## Task brief
Retype the records exactly, with nothing added or dropped.

## Data shown
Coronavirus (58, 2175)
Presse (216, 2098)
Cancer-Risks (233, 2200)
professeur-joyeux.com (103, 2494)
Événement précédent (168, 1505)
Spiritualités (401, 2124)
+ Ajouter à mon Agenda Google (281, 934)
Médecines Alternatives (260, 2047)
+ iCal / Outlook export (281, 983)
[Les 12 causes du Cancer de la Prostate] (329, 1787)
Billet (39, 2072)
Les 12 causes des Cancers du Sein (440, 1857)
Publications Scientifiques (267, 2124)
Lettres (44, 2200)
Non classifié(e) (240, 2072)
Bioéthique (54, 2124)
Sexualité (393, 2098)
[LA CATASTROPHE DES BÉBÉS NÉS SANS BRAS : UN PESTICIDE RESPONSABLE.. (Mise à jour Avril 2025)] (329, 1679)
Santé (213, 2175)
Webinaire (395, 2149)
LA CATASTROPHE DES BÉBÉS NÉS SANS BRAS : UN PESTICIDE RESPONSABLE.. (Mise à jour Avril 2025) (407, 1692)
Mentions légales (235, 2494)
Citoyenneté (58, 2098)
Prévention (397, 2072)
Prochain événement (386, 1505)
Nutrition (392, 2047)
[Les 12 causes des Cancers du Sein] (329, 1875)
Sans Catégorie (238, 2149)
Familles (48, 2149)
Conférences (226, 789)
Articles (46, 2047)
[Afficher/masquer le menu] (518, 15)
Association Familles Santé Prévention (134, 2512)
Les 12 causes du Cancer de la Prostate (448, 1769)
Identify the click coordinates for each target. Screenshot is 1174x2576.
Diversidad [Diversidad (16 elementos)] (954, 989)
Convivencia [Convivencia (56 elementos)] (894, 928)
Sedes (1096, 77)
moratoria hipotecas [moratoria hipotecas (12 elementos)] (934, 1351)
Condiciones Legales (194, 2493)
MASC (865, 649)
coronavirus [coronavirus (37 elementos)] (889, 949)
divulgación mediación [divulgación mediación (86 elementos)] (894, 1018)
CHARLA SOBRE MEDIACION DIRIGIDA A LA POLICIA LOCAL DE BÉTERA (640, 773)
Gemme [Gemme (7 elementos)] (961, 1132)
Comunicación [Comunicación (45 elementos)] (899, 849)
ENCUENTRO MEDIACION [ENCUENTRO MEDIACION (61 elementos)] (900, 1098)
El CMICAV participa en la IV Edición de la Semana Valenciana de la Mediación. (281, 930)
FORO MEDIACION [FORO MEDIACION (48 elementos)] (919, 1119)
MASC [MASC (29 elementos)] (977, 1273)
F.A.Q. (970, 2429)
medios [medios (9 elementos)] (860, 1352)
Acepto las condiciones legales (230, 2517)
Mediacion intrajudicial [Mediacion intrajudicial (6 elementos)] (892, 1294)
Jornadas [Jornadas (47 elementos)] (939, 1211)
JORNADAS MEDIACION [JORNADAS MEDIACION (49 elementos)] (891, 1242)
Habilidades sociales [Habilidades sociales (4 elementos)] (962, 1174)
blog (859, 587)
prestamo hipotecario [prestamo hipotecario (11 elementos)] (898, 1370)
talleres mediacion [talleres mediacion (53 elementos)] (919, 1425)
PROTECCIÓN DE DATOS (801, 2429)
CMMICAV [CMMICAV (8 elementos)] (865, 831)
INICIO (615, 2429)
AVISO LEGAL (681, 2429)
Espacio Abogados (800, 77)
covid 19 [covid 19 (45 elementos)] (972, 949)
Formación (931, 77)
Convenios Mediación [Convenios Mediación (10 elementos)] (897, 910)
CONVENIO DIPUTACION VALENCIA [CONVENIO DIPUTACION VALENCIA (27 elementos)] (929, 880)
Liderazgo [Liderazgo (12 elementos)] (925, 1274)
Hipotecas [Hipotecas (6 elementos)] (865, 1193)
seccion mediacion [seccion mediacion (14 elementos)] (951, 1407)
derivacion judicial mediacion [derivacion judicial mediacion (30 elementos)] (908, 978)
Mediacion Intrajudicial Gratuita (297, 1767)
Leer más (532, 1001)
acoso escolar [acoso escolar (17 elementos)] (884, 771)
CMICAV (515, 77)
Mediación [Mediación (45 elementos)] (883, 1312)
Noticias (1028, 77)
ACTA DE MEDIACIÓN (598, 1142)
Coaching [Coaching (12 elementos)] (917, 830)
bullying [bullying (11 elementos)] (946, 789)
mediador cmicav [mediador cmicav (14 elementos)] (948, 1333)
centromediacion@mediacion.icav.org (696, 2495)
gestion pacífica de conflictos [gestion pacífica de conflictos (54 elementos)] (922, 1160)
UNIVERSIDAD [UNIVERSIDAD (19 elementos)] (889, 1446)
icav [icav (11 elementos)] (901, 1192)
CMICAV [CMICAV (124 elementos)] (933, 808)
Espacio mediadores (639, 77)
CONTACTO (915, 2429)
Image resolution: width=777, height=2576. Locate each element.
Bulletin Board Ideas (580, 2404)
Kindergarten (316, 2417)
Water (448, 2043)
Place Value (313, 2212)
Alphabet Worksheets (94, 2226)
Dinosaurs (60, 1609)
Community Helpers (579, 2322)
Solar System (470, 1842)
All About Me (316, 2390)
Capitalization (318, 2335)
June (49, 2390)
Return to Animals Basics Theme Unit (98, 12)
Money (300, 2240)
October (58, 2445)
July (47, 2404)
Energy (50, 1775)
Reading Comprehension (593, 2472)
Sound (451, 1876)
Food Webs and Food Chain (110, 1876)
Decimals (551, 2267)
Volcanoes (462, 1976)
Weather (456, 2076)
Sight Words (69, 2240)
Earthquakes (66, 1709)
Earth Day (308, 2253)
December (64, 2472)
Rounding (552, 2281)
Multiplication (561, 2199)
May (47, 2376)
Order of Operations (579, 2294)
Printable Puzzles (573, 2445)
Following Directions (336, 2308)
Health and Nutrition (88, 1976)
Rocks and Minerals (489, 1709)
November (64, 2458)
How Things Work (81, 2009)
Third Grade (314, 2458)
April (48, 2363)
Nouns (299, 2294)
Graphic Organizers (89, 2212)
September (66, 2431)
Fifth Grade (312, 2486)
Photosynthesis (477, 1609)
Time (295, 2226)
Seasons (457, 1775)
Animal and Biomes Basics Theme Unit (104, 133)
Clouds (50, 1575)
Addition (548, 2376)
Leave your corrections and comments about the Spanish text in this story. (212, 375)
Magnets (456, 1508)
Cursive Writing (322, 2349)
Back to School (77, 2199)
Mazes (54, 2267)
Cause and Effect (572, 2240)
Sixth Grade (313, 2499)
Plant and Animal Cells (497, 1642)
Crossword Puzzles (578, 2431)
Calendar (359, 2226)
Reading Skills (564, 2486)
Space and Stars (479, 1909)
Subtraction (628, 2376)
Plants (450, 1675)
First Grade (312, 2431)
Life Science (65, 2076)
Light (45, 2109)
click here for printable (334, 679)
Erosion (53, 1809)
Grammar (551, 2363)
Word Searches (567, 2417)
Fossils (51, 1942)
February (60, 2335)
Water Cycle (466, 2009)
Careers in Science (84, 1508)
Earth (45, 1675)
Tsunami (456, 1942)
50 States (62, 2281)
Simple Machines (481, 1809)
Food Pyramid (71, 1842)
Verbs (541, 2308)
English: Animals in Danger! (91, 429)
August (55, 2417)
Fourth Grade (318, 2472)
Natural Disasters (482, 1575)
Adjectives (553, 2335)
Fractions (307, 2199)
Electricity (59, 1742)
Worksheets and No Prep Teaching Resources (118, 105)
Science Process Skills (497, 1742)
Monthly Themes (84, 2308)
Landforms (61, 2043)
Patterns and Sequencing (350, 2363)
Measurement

## Exercise answer
Coronavirus (58, 2175)
Presse (216, 2098)
Cancer-Risks (233, 2200)
professeur-joyeux.com (103, 2494)
Événement précédent (168, 1505)
Spiritualités (401, 2124)
+ Ajouter à mon Agenda Google (281, 934)
Médecines Alternatives (260, 2047)
+ iCal / Outlook export (281, 983)
[Les 12 causes du Cancer de la Prostate] (329, 1787)
Billet (39, 2072)
Les 12 causes des Cancers du Sein (440, 1857)
Publications Scientifiques (267, 2124)
Lettres (44, 2200)
Non classifié(e) (240, 2072)
Bioéthique (54, 2124)
Sexualité (393, 2098)
[LA CATASTROPHE DES BÉBÉS NÉS SANS BRAS : UN PESTICIDE RESPONSABLE.. (Mise à jour Avril 2025)] (329, 1679)
Santé (213, 2175)
Webinaire (395, 2149)
LA CATASTROPHE DES BÉBÉS NÉS SANS BRAS : UN PESTICIDE RESPONSABLE.. (Mise à jour Avril 2025) (407, 1692)
Mentions légales (235, 2494)
Citoyenneté (58, 2098)
Prévention (397, 2072)
Prochain événement (386, 1505)
Nutrition (392, 2047)
[Les 12 causes des Cancers du Sein] (329, 1875)
Sans Catégorie (238, 2149)
Familles (48, 2149)
Conférences (226, 789)
Articles (46, 2047)
[Afficher/masquer le menu] (518, 15)
Association Familles Santé Prévention (134, 2512)
Les 12 causes du Cancer de la Prostate (448, 1769)
Identify the click coordinates for each target. Screenshot is 1174x2576.
Diversidad [Diversidad (16 elementos)] (954, 989)
Convivencia [Convivencia (56 elementos)] (894, 928)
Sedes (1096, 77)
moratoria hipotecas [moratoria hipotecas (12 elementos)] (934, 1351)
Condiciones Legales (194, 2493)
MASC (865, 649)
coronavirus [coronavirus (37 elementos)] (889, 949)
divulgación mediación [divulgación mediación (86 elementos)] (894, 1018)
CHARLA SOBRE MEDIACION DIRIGIDA A LA POLICIA LOCAL DE BÉTERA (640, 773)
Gemme [Gemme (7 elementos)] (961, 1132)
Comunicación [Comunicación (45 elementos)] (899, 849)
ENCUENTRO MEDIACION [ENCUENTRO MEDIACION (61 elementos)] (900, 1098)
El CMICAV participa en la IV Edición de la Semana Valenciana de la Mediación. (281, 930)
FORO MEDIACION [FORO MEDIACION (48 elementos)] (919, 1119)
MASC [MASC (29 elementos)] (977, 1273)
F.A.Q. (970, 2429)
medios [medios (9 elementos)] (860, 1352)
Acepto las condiciones legales (230, 2517)
Mediacion intrajudicial [Mediacion intrajudicial (6 elementos)] (892, 1294)
Jornadas [Jornadas (47 elementos)] (939, 1211)
JORNADAS MEDIACION [JORNADAS MEDIACION (49 elementos)] (891, 1242)
Habilidades sociales [Habilidades sociales (4 elementos)] (962, 1174)
blog (859, 587)
prestamo hipotecario [prestamo hipotecario (11 elementos)] (898, 1370)
talleres mediacion [talleres mediacion (53 elementos)] (919, 1425)
PROTECCIÓN DE DATOS (801, 2429)
CMMICAV [CMMICAV (8 elementos)] (865, 831)
INICIO (615, 2429)
AVISO LEGAL (681, 2429)
Espacio Abogados (800, 77)
covid 19 [covid 19 (45 elementos)] (972, 949)
Formación (931, 77)
Convenios Mediación [Convenios Mediación (10 elementos)] (897, 910)
CONVENIO DIPUTACION VALENCIA [CONVENIO DIPUTACION VALENCIA (27 elementos)] (929, 880)
Liderazgo [Liderazgo (12 elementos)] (925, 1274)
Hipotecas [Hipotecas (6 elementos)] (865, 1193)
seccion mediacion [seccion mediacion (14 elementos)] (951, 1407)
derivacion judicial mediacion [derivacion judicial mediacion (30 elementos)] (908, 978)
Mediacion Intrajudicial Gratuita (297, 1767)
Leer más (532, 1001)
acoso escolar [acoso escolar (17 elementos)] (884, 771)
CMICAV (515, 77)
Mediación [Mediación (45 elementos)] (883, 1312)
Noticias (1028, 77)
ACTA DE MEDIACIÓN (598, 1142)
Coaching [Coaching (12 elementos)] (917, 830)
bullying [bullying (11 elementos)] (946, 789)
mediador cmicav [mediador cmicav (14 elementos)] (948, 1333)
centromediacion@mediacion.icav.org (696, 2495)
gestion pacífica de conflictos [gestion pacífica de conflictos (54 elementos)] (922, 1160)
UNIVERSIDAD [UNIVERSIDAD (19 elementos)] (889, 1446)
icav [icav (11 elementos)] (901, 1192)
CMICAV [CMICAV (124 elementos)] (933, 808)
Espacio mediadores (639, 77)
CONTACTO (915, 2429)
Image resolution: width=777, height=2576. Locate each element.
Bulletin Board Ideas (580, 2404)
Kindergarten (316, 2417)
Water (448, 2043)
Place Value (313, 2212)
Alphabet Worksheets (94, 2226)
Dinosaurs (60, 1609)
Community Helpers (579, 2322)
Solar System (470, 1842)
All About Me (316, 2390)
Capitalization (318, 2335)
June (49, 2390)
Return to Animals Basics Theme Unit (98, 12)
Money (300, 2240)
October (58, 2445)
July (47, 2404)
Energy (50, 1775)
Reading Comprehension (593, 2472)
Sound (451, 1876)
Food Webs and Food Chain (110, 1876)
Decimals (551, 2267)
Volcanoes (462, 1976)
Weather (456, 2076)
Sight Words (69, 2240)
Earthquakes (66, 1709)
Earth Day (308, 2253)
December (64, 2472)
Rounding (552, 2281)
Multiplication (561, 2199)
May (47, 2376)
Order of Operations (579, 2294)
Printable Puzzles (573, 2445)
Following Directions (336, 2308)
Health and Nutrition (88, 1976)
Rocks and Minerals (489, 1709)
November (64, 2458)
How Things Work (81, 2009)
Third Grade (314, 2458)
April (48, 2363)
Nouns (299, 2294)
Graphic Organizers (89, 2212)
September (66, 2431)
Fifth Grade (312, 2486)
Photosynthesis (477, 1609)
Time (295, 2226)
Seasons (457, 1775)
Animal and Biomes Basics Theme Unit (104, 133)
Clouds (50, 1575)
Addition (548, 2376)
Leave your corrections and comments about the Spanish text in this story. (212, 375)
Magnets (456, 1508)
Cursive Writing (322, 2349)
Back to School (77, 2199)
Mazes (54, 2267)
Cause and Effect (572, 2240)
Sixth Grade (313, 2499)
Plant and Animal Cells (497, 1642)
Crossword Puzzles (578, 2431)
Calendar (359, 2226)
Reading Skills (564, 2486)
Space and Stars (479, 1909)
Subtraction (628, 2376)
Plants (450, 1675)
First Grade (312, 2431)
Life Science (65, 2076)
Light (45, 2109)
click here for printable (334, 679)
Erosion (53, 1809)
Grammar (551, 2363)
Word Searches (567, 2417)
Fossils (51, 1942)
February (60, 2335)
Water Cycle (466, 2009)
Careers in Science (84, 1508)
Earth (45, 1675)
Tsunami (456, 1942)
50 States (62, 2281)
Simple Machines (481, 1809)
Food Pyramid (71, 1842)
Verbs (541, 2308)
English: Animals in Danger! (91, 429)
August (55, 2417)
Fourth Grade (318, 2472)
Natural Disasters (482, 1575)
Adjectives (553, 2335)
Fractions (307, 2199)
Electricity (59, 1742)
Worksheets and No Prep Teaching Resources (118, 105)
Science Process Skills (497, 1742)
Monthly Themes (84, 2308)
Landforms (61, 2043)
Patterns and Sequencing (350, 2363)
Measurement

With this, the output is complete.